Cook to the Right Internal Temperature: Sure, you defrosted your turkey safely, but you also have to make sure you cook your bird fully. Get a meat thermometer (don't rely on the little plastic one that comes with the turkey) and check the temperature — your turkey is done when the thigh meat is at 165 degrees F. If you stuffed your bird, check the internal cavity as well; it too should be 165 degrees or higher.

Give It a Few Minutes to Sit: You'll probably want to carve the turkey as soon as it's out of the oven, and you might get some extra pressure to do so from impatient guests. But it's best to let it sit for 20 or 30 minutes; this gives the meat a chance to reabsorb the juices, resulting in a moister turkey. Loosely tent the turkey with aluminum foil before you let it sit; it'll help it retain its heat.

Carve It Properly: You'll want a sharp knife or electric knife to carve your turkey properly. Start by taking out the stuffing, then removing the legs, wings, and breast meat in that order. Canadian Living has a helpful visual guide to the process.

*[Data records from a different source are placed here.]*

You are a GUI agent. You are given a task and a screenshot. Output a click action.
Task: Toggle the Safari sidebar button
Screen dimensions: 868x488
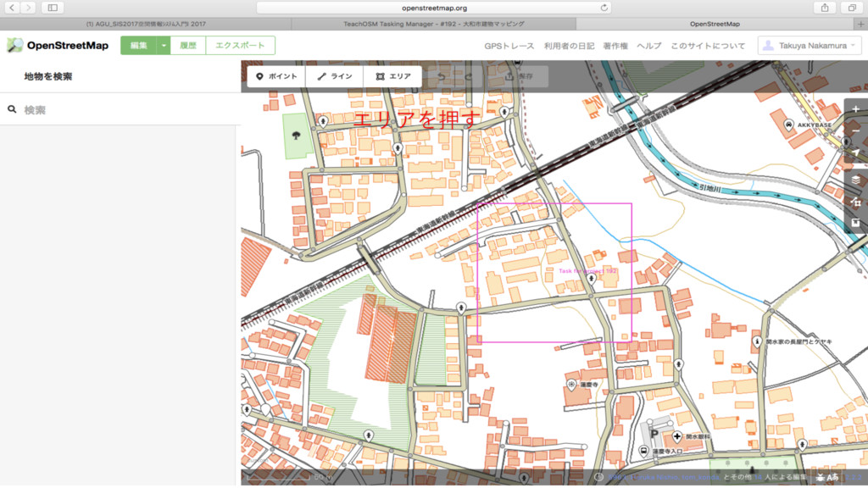[x=52, y=8]
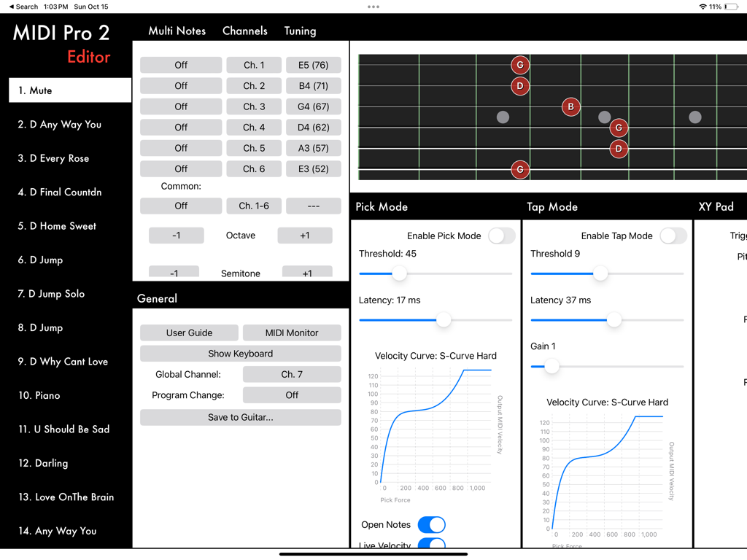Turn off the Open Notes switch
Image resolution: width=747 pixels, height=560 pixels.
click(431, 524)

Tofurkey: Not feeling the meat, or looking for an alternative for vegetarian or vegan guests? You could pick up a Tofurkey (, which comes complete with stuffing. It's an acquired taste for some, but it's nice to have an option for the non-carnivores.

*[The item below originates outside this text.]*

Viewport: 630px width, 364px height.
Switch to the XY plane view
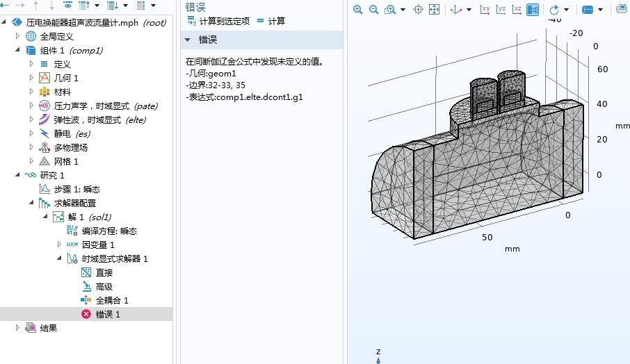point(486,10)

Deep Frying: If roasting is not for you, give deep frying a try with a special turkey deep fryer. Butterball recommends sticking with turkeys that are 12 pounds or less for deep frying, and cooking your turkey for about 3 to 4 minutes per pound. ( The end result is meat that's particularly moist and tender. However, with this method you'll need to cook stuffing separately, and make gravy with pre-existing broth because you won't have turkey drippings. Paula Deen has a recipe, of course.

Grilling: You could also give the barbecue one more go for the season and grill your turkey. You'll want a charcoal grill for this one, and 25 to 30 briquettes, or a gas grill that allows for at least an inch of space between the top of the turkey and the lid. Butterball has detailed instructions for this approach—they advise that a 10- to 18-pound turkey will take two to three hours in the grill to cook through. You could also try a smoked turkey.

Leftovers: What to do with the inevitable leftovers? There's always hot turkey sandwiches, which are a classic for a reason. Leftover meat can form the basis for a nice soup, especially if you keep the carcass to make a homemade turkey stock. Repurpose your favourite chicken salad recipe by using turkey instead. Or put shredded leftover meat to good use in tacos or quesadillas.

If you do plan to save meat for leftovers, don't dilly dally on it: the Louisiana State University Agriculture Center advises that you've got two hours from the time you take the turkey out of the oven to safely serve and refrigerate or freeze your leftovers, including for the stuffing and gravy.